(Excerpt from the dataset)
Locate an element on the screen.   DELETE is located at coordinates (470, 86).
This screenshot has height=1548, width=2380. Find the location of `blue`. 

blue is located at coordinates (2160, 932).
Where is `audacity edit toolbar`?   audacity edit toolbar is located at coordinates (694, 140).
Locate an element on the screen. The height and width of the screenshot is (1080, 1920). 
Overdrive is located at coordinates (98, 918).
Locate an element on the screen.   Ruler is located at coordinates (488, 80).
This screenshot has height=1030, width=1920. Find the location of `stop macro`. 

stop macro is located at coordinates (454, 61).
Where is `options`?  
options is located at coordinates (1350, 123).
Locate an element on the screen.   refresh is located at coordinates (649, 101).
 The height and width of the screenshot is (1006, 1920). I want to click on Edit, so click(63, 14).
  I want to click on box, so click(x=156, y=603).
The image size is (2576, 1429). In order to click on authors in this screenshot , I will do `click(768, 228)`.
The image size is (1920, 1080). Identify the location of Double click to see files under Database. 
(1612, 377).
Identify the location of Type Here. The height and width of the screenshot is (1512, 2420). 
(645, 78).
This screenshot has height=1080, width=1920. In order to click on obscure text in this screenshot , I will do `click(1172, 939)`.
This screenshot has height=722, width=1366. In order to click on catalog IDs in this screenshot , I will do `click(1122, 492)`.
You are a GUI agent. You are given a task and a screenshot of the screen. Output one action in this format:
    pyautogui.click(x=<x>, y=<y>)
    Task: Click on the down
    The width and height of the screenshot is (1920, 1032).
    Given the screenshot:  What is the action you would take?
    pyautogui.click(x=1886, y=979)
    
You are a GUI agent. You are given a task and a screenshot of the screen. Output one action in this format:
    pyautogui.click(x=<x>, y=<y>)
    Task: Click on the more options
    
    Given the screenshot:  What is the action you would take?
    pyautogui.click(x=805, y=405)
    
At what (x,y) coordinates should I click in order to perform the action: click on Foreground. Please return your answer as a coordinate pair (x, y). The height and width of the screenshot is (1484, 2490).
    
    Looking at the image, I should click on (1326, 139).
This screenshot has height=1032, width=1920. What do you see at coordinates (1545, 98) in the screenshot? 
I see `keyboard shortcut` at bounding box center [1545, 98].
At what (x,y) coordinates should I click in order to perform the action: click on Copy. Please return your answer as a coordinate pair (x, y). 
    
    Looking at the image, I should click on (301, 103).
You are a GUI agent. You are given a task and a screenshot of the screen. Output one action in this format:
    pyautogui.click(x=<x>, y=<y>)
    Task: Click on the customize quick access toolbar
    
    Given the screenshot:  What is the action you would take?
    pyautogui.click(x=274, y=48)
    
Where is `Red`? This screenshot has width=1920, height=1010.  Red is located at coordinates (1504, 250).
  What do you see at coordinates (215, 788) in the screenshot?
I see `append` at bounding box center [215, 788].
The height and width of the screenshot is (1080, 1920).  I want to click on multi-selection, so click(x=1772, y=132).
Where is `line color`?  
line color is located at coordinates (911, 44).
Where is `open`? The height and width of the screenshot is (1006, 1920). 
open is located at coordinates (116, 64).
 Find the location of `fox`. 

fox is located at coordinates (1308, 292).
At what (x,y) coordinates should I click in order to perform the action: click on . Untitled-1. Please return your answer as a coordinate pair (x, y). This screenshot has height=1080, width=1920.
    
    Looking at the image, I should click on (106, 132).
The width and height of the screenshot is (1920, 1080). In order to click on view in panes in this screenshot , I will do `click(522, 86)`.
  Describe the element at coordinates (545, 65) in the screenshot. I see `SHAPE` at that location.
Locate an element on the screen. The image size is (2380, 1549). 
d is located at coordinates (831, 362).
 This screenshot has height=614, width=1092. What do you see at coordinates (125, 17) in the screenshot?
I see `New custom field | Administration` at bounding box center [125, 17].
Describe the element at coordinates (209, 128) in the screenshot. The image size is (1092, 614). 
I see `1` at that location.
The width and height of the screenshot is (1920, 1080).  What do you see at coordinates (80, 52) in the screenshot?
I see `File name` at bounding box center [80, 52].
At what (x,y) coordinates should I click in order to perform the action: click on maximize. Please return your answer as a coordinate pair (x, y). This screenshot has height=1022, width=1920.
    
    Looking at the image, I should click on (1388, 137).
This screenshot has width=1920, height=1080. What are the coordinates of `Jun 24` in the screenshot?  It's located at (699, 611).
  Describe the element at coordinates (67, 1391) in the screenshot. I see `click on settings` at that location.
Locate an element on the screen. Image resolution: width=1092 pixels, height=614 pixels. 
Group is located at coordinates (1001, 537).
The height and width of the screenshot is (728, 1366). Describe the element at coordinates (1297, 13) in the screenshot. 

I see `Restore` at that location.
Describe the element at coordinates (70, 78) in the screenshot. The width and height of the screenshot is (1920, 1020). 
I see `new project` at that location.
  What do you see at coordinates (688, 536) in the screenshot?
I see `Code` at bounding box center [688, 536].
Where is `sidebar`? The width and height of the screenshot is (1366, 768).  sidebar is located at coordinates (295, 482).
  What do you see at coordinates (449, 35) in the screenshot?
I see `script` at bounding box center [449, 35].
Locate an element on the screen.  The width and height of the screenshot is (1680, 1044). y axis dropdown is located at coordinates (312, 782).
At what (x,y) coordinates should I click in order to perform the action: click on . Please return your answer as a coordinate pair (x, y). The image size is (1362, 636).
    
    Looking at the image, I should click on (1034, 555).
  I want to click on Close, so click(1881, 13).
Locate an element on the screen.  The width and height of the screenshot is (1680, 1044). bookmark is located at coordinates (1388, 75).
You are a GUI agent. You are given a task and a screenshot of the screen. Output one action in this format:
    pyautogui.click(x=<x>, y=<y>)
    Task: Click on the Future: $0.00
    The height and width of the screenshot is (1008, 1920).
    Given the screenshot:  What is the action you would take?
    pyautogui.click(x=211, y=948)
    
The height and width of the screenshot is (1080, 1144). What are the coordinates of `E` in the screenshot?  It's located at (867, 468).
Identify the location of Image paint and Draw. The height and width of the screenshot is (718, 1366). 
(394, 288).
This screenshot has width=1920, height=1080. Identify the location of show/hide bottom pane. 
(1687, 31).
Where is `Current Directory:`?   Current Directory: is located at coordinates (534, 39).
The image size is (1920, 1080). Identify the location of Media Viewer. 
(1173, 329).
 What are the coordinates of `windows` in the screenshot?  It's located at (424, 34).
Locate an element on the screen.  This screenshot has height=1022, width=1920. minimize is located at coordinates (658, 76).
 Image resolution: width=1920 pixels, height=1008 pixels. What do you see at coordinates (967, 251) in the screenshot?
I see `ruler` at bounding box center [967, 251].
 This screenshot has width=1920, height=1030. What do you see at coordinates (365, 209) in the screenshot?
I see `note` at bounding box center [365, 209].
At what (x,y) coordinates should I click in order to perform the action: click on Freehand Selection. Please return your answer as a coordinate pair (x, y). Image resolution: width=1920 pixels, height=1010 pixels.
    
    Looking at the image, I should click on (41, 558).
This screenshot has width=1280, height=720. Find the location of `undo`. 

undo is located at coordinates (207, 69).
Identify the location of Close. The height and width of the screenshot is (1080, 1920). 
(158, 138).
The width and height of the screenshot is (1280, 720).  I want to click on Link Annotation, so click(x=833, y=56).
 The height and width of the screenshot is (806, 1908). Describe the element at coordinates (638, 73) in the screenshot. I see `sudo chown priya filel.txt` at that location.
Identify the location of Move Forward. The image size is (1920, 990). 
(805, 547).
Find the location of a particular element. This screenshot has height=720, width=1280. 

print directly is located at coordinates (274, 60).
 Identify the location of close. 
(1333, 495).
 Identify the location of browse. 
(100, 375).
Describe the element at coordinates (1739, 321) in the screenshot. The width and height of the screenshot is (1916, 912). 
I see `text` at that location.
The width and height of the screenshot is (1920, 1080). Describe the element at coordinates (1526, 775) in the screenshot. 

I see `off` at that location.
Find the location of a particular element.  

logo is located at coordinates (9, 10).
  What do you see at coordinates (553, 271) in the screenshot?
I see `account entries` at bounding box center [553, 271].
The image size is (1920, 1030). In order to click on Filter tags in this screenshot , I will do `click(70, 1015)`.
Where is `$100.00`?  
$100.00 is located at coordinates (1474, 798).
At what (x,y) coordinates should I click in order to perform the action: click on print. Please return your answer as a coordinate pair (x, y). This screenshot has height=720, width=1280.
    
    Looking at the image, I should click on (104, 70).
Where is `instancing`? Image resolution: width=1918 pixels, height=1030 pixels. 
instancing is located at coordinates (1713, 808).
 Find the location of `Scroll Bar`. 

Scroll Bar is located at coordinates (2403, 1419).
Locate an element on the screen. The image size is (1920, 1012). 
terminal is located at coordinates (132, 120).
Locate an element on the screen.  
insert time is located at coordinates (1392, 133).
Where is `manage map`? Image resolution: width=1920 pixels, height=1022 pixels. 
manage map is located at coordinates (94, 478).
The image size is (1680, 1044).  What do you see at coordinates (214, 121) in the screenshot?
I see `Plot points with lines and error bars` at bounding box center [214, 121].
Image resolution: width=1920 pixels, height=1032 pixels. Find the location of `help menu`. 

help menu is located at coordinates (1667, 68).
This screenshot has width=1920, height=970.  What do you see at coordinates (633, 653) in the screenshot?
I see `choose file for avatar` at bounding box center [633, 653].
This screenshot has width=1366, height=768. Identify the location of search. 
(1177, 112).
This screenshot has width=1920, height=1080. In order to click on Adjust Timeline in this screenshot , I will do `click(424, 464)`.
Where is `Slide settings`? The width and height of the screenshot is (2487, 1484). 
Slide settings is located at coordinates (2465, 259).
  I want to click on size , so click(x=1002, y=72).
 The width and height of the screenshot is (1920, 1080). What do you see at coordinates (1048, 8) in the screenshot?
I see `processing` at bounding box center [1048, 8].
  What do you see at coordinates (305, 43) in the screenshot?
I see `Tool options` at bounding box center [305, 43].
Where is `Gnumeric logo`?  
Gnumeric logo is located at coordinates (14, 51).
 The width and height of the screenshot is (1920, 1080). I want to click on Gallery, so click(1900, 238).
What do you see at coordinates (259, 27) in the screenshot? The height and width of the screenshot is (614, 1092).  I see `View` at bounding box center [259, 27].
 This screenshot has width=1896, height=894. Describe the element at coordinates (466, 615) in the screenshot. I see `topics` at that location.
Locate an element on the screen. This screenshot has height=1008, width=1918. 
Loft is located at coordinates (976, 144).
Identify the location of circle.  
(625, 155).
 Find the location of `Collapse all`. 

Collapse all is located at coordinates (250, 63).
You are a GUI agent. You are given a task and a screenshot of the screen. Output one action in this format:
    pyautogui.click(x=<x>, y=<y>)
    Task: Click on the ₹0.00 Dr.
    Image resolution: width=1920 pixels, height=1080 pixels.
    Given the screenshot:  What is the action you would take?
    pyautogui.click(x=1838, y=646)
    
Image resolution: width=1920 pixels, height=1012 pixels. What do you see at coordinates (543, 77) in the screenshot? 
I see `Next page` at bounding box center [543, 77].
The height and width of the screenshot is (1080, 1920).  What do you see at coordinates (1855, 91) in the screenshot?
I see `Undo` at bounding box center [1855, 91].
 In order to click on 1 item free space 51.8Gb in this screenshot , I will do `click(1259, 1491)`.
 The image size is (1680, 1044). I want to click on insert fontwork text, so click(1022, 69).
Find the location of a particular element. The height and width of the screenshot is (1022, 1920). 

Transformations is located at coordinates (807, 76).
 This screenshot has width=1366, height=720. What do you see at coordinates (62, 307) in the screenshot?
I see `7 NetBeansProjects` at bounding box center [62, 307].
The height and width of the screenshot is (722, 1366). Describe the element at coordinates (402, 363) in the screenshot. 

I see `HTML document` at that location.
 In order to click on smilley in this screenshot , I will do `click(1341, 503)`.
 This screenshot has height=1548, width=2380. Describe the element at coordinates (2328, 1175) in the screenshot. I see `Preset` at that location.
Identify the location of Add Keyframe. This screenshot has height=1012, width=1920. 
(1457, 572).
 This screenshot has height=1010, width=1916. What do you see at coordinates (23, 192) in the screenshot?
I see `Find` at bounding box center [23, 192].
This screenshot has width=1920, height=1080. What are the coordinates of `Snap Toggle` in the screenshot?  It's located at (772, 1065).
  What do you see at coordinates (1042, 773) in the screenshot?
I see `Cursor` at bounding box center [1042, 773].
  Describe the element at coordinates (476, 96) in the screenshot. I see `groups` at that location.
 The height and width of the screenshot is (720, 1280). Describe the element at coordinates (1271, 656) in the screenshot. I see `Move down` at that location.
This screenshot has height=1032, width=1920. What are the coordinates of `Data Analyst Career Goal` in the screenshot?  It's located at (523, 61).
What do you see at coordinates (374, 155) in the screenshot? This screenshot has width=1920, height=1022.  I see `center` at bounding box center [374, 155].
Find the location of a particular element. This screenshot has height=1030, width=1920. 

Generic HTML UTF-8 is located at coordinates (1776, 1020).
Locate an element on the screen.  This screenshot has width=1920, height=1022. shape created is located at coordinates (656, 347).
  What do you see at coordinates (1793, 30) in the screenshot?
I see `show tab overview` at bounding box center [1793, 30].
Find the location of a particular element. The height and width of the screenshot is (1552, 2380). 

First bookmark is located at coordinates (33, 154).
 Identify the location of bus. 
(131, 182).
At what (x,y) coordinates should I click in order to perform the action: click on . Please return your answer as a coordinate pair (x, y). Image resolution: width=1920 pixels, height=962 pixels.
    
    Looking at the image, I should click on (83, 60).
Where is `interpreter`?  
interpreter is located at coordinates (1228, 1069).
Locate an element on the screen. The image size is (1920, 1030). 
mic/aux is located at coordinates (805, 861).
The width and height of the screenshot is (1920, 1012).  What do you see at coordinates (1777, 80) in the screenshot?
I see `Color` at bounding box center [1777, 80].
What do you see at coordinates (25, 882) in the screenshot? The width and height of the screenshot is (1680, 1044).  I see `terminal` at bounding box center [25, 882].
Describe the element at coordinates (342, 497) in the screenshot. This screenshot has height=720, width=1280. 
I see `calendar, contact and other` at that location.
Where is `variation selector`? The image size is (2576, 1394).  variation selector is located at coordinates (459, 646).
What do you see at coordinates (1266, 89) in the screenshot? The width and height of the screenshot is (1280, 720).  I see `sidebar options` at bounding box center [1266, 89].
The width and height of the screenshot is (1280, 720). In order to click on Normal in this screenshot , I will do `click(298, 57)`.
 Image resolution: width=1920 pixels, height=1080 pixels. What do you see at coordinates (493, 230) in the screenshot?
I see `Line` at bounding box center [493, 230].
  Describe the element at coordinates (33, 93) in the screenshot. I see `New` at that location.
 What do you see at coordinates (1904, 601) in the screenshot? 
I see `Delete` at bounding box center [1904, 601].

> PROBLEM REQUIREMENTS
How many lines in the records above contain the string "text"? Case counts. Reply with the number alone.

> OUTPUT OF THE EXERCISE
3